- Born: August 14, 1920 Shuri, Okinawa, Japan
- Died: August 24, 2016 (aged 96)
- Style: Shōrin-ryū
- Teachers: Chōshin Chibana; Seiichi Iju; Masami Chinen; Seiro Tonaki;
- Rank: Hanshi, 10th Dan

Other information
- Notable students: Tadashi Yamashita, Eddie B. Bethea, Jr., Kazumasa Yokoyama, Ernest J. Estrada, Sokuichi Gibu, Suresh Kenichira, C.D. Williamson
- Notable club: North American Shorinkan Lineage
- Notable schools: Karate School of Virginia Beach,; Dojos under Shugoro Nakazato's Organization ; ;

= Shūgorō Nakazato =

Okinawan karateka

Shūgorō Nakazato (仲里 周五郎, Nakazato Shūgorō) was an Okinawan martial artist. Described as a "one punch artist" by some of his American students, Nakazato developed his karate sparring into "a fine fighting art". He gave many demonstrations in Japan as well as abroad and had "many well-known students in the USA", Nakazato was designated as an "intangible cultural asset holder" by Okinawa Prefecture in 2000. He was awarded the Order of the Rising Sun, 5th Class with Gold and Silver Rays on November 4, 2007.

== Training ==
He first started karate training in 1935 under Seiichi Iju (a former student of Shinpan Shiroma) at Minato ward, Sakai City, Osaka, staying with him until 1940. At the same time (i.e. 1936-1940), Nakazato trained in the kobudo weapons bo, sai, nunchaku, tonfa and nichokama, under Seiro Tonaki who was only a little older than himself and had at one time been a student of Sanda Chinen.
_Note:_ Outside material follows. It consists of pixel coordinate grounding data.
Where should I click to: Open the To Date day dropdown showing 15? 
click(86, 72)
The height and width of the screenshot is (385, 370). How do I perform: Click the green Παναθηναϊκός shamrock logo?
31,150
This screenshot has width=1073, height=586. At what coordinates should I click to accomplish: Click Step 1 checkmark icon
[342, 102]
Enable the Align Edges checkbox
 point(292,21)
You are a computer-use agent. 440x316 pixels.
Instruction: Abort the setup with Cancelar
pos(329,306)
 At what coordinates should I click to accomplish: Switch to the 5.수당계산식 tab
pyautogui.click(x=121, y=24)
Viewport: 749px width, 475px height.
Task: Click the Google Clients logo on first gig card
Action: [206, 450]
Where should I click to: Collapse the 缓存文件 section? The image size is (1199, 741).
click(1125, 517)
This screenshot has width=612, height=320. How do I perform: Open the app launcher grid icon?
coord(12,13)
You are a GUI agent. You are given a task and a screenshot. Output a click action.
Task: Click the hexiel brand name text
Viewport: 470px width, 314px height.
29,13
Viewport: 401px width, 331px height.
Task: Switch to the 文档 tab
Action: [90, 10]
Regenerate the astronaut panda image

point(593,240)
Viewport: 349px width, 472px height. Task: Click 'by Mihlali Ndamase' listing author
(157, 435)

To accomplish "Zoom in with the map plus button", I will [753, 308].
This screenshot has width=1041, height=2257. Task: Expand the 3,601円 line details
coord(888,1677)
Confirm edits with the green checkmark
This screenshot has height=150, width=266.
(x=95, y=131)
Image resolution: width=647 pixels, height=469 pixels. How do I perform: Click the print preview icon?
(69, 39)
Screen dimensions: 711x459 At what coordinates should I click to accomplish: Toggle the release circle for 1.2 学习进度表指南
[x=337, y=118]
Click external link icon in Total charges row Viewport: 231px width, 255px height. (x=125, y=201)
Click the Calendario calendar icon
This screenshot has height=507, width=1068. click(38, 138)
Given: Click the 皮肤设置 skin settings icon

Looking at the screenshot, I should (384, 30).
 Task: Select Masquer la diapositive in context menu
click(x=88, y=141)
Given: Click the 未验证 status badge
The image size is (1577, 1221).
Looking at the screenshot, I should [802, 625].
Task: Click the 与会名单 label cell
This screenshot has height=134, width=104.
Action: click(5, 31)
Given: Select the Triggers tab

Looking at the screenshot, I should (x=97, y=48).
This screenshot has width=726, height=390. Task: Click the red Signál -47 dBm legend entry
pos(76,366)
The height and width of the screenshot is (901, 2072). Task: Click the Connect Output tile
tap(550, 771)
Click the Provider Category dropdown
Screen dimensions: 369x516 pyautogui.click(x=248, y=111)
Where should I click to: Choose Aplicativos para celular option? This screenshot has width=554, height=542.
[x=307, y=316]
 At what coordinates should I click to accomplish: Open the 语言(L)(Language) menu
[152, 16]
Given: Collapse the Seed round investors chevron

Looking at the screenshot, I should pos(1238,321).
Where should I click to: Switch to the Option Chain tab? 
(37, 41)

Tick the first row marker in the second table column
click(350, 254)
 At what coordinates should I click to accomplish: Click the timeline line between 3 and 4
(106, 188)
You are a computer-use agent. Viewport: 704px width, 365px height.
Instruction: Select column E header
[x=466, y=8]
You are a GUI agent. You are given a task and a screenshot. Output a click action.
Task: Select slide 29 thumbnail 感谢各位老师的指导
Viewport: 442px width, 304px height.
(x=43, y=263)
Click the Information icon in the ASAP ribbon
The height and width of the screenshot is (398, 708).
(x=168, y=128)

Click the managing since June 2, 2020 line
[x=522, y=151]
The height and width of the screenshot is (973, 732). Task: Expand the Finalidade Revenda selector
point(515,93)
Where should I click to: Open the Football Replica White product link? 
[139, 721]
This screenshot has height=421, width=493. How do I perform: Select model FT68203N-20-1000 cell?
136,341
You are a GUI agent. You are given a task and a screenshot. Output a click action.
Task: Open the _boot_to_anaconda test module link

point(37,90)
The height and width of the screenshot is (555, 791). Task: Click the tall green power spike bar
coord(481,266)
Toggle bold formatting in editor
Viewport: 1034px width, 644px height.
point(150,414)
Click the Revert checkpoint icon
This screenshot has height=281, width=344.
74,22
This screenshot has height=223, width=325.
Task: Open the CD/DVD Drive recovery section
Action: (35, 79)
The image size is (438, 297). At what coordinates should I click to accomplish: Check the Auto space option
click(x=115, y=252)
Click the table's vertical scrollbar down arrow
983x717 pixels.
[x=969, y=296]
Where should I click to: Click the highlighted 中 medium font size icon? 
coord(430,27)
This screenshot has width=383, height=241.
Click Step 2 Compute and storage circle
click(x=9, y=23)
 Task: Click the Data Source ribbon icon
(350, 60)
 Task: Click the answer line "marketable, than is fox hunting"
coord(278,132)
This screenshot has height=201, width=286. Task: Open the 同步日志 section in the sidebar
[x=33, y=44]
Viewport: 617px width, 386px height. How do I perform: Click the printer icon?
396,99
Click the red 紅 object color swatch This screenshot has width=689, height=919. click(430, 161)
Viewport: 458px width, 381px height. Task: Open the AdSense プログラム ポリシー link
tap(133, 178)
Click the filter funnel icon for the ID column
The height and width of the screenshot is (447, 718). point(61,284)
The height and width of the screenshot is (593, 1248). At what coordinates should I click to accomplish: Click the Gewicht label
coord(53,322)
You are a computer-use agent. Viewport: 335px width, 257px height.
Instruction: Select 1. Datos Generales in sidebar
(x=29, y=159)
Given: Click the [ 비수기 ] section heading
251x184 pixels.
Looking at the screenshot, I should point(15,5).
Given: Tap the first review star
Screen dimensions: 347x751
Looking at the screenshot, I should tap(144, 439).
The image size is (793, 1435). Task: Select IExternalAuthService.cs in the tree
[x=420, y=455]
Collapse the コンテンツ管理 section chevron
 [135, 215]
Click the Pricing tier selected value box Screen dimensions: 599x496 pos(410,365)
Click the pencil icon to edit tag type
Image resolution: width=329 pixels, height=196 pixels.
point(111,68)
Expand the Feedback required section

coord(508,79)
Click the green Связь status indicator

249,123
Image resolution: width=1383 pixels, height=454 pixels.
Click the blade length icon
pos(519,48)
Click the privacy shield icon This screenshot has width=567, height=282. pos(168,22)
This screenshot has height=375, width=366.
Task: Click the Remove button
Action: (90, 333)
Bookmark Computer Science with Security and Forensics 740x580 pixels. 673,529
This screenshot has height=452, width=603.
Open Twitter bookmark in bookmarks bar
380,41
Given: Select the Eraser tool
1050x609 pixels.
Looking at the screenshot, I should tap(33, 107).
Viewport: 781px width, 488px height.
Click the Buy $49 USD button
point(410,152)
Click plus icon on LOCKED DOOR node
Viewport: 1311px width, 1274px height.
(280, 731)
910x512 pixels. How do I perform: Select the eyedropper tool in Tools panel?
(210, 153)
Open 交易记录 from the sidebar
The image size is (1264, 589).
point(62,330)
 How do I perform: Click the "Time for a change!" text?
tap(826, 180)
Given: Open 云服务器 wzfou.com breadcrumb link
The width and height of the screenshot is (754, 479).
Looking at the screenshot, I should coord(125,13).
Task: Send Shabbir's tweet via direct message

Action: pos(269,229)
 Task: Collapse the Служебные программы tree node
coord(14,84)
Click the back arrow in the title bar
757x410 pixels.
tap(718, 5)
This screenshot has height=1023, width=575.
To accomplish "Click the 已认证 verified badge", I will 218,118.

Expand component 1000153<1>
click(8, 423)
In 1942, Nakazato joined the Japanese army, where he taught bayonet and military discipline to new recruits on the mainland. At the war's end, he returned to Okinawa to become a student of Chosin Chibana, whom he considered to be the "most eminent karate master of that time". In 1951 Nakazato helped Chibana open a dojo called Dai Ichi Dojo. After receiving his shihan license from Chibana in 1955, Nakazato opened his dojo at Aja, near Naha, calling it Nakazato Dojo. In the same year, Nakazato resumed bojutsu training, this time under Seiro Tonaki's teacher's son, Masami Chinen, with whom he stayed until 1958.

== Later life and death ==
Nakazato taught many karate kata: Kihon Ippon, Kihon Nihon, Kihon Sanbon, Fukyu no Kata, Naihanchi Shodan, Naihanchi Nidan, Naihanchi Sandan, Pinan Shodan, Pinan Nidan, Pinan Sandan, Pinan Yondan, Pinan Godan, Passai Sho, Passai Dai, Kusanku Sho, Chinto, Kusanku Dai, and Gojushiho. Nakazato also created multiple weapons kata as well as the open hand form, Gorin Kata. Nakazato died August 24, 2016, at the age of 96 of aspiration pneumonia.